About Will


Will Stratton is an American songwriter, composer, and arranger. He was born in Yolo County, California, and started making up songs on the piano when he was three years old. Will spend most of his formative years in the suburbs of northern New Jersey. On his twelfth birthday, he got his first electric guitar, and in the decade since, music has owned him unconditionally.

What The Night Said, Stratton’s first record as a solo artist, was recorded in the summer after his senior year of high school, at the invitation of the owner of a tiny but well-equipped recording studio in Astoria, Queens. It was quietly released two years later, in 2007. By the time it came out, Stratton was a student at Bennington College, studying music composition. In the time that has lapsed since What The Night Said’s release, Will wrote dozens of works for chamber ensembles and solo piano, and released three free records of outtakes, demos, and instrumental music.

In 2009, Will graduated from college and returned with his second album, No Wonder, a more ornate and ambitious record than its predecessor.

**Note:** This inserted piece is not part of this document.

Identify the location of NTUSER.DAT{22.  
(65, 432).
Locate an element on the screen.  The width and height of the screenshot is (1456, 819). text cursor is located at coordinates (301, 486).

No Wonder received little attention in the music press, but, despite its November release, its lack of distribution, and its virtually unknown creator, it appeared on some critics’ best-of-the-year lists, drew favorable comparisons to Fleetwood Mac, Nick Drake, and Loudon Wainwright, and received airplay from venerable WNYC disk jockey David Garland.

Now Will works and lives in New York, plays small shows when he gets the chance, and works on a third full-length record.